Rabu, 29 April 2009

Penantian Itu

Malam yang hening dengan hiasan kilauan gemerlap bintang jadi saksi bisu. Di bantal yang lusuh, kamar yang dingin oleh semilir angin malam, air mata mengalir deras. Aku galau. Badan Ku gemetar. Pikiranku kalut. Aku bimbang. Kenapa kehadirannya Aku tak ada di samping orang yang Aku cintai. Mengapa Aku membiarkan dia sendiri saat perjuangan pertaruhan hidup dan mati.

Tak ada perasaan apapun Minggu (5/4/09). Tanpa beban Aku meninggalkan rumah untuk kembali bekerja setelah menghabiskan libur akhir pekan di Tanjungpinang. Kembali ke Batam memang selalu diselimuti kesedihan. Tetapi itulah perjuangan kecil yang dilalui untuk sementara waktu. Dia sudah mengingatkan supaya jangan pulang hari itu.

Tetapi Aku merasa bersalah jika lari tanggung jawab sebagai karyawan yang harus memenuhi kewajiban setiap hari kerja. Sebagai suami Aku juga harus menjaga perasaan istriku agar selalu bahagia.

Dari rumah, Aku menggunakan angkutan umum pergi ke pelabuhan Sri Bintan Pura yang agak nyebelin karena tak jarang, penerangan di sana gelap. Istriku tak sampai di pintu mengantar seperti biasanya. Dia hanya di kamar menahan berat beban anak yang dikandungnya selama sembilan bulan. Dan tentunya rasa sedih yang hinggap di pikirannya. Setelah 20 menit menempuh perjalanan, sampailah di pelabuhan.

Waktu itu, aku menggunakan feri Mutiara Emas yang terkenal bagus. Sampai di kapal, ponselku berbunyi, tanda ada SMS. Ketika dibuka, dari istri." Bang, jangan balik. Pinggang adek sakit ni."

Aku tahu, kalau tulang belakang terasa sakit, salah satu pertanda wanita yang hamil akan melahirkan. Tetapi berharap semoga dia belum melahirkan saat Aku ada di Batam. Kapal pun berangkat. Sampai di Batam, ponselku kembali berdering. Ternyata SMS darinya. "Bang, pakaian anak kite sudah adek masukkan di tas. Tinggal dibawa ke tempat dokter. Nanti biar tak repot."

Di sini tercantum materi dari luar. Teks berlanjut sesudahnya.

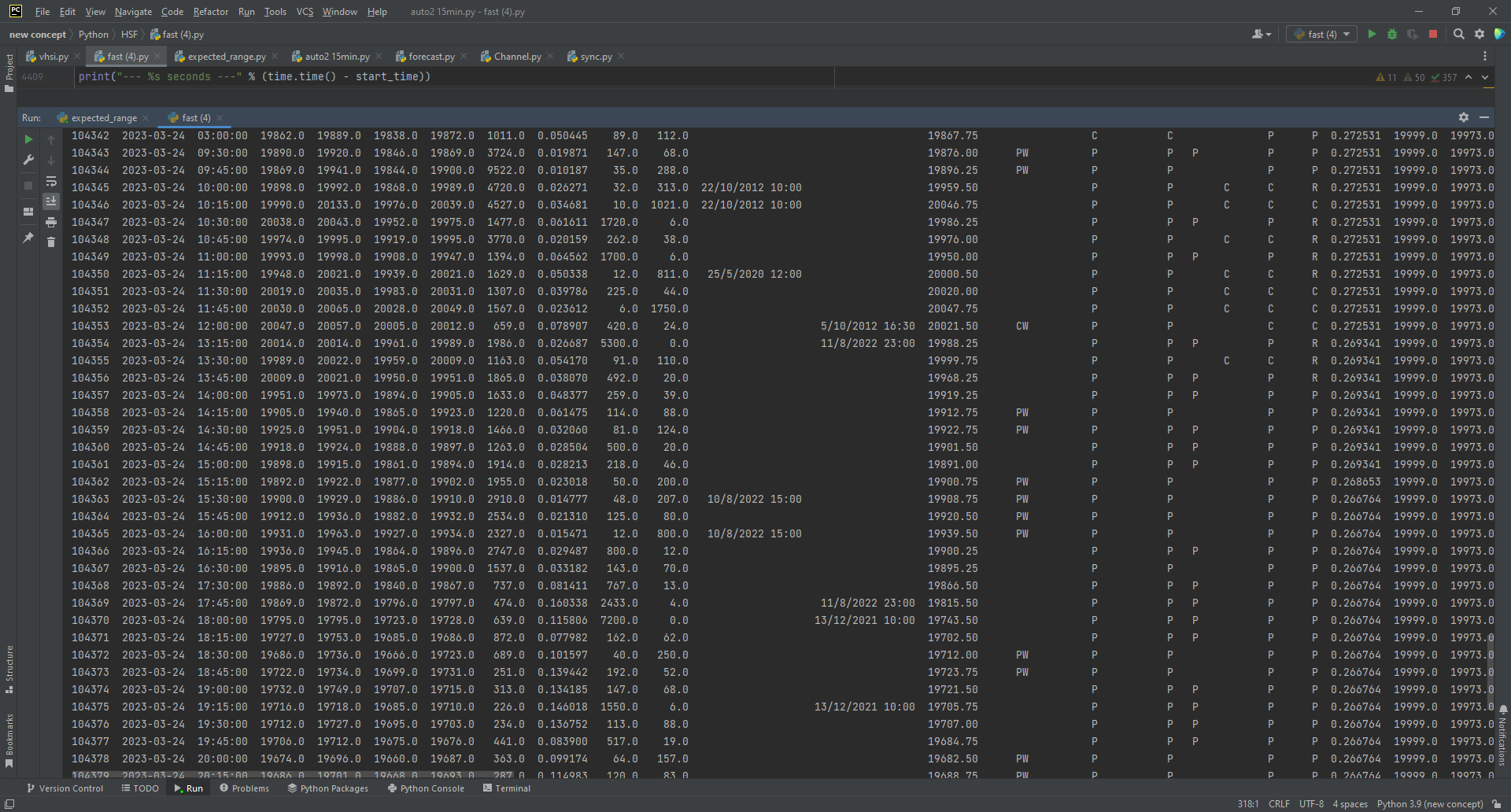This screenshot has width=1511, height=812.
Task: Open the Search Everywhere magnifier
Action: pyautogui.click(x=1459, y=35)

Aku hanya mengiyakan apa yang dia tulis. Sekali lagi, Aku tak yakin kalau itu tanda - tanda yang dialami seorang ibu dari sesoarang wanita yang mengandung buah cinta kami.

Pukul 23.00, baru Aku dikejutkan dengan telepon darinya. Di balik ponsel itu terdengar suara yang agak lemas," Bang, air ketuban adek sudah keluar.". "Adek ke Klinik Pamedan sekarang dengan Apak. Pakai mobil pak Edy."

Saat itu, aku langsung lemas. Air mataku menetes membasahi kelopak mata. Bagaimanapun, sebagai seorang suami aku harus mendampinginya saat dia berjuang melahirkan anak kami. Aku merasa bersalah seumur hidup jika waktu itu terjadi sesuatu yang tidak diinginkan.

Aku langsung sholat dan berdoa kepada Allah semoga kedua orang yang aku cintai selamat. Ayahanda ku minta, ponsel ku tak usah dimatikan.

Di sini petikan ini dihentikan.